Requirement
Read through the material below and copy each line in which the word "agent" occurs.

Data shown
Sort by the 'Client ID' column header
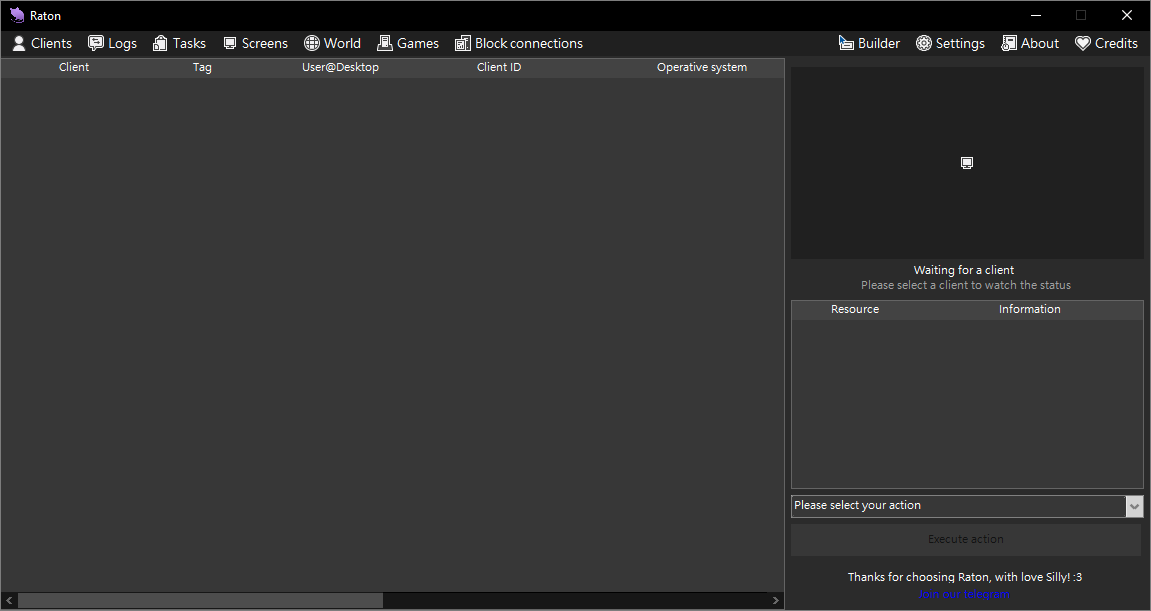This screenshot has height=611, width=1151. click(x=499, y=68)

...

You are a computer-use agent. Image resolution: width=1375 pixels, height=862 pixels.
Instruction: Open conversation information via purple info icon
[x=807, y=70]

* * *

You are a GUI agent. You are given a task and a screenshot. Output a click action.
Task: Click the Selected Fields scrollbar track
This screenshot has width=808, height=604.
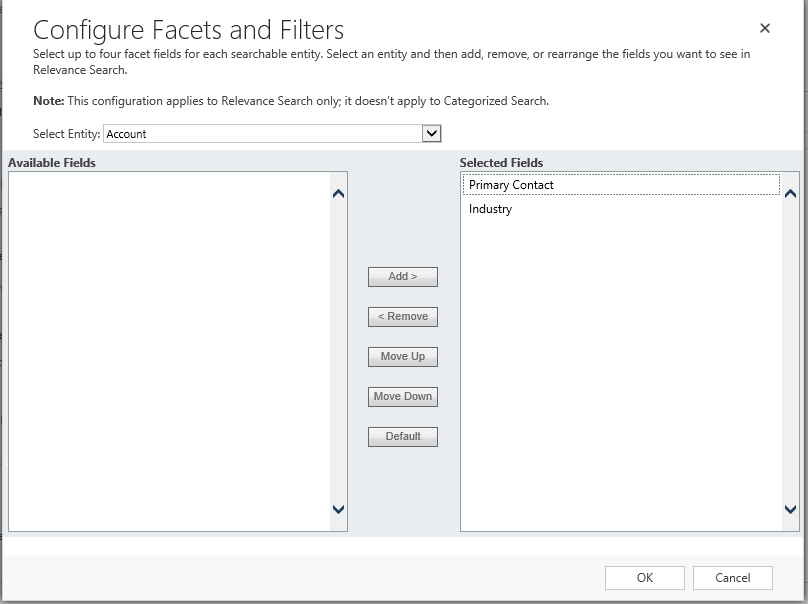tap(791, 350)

Completed exercise
You are a computer-use agent. Image resolution: width=1375 pixels, height=862 pixels.
You are a GUI agent. You are given a task and a screenshot. Output a click action.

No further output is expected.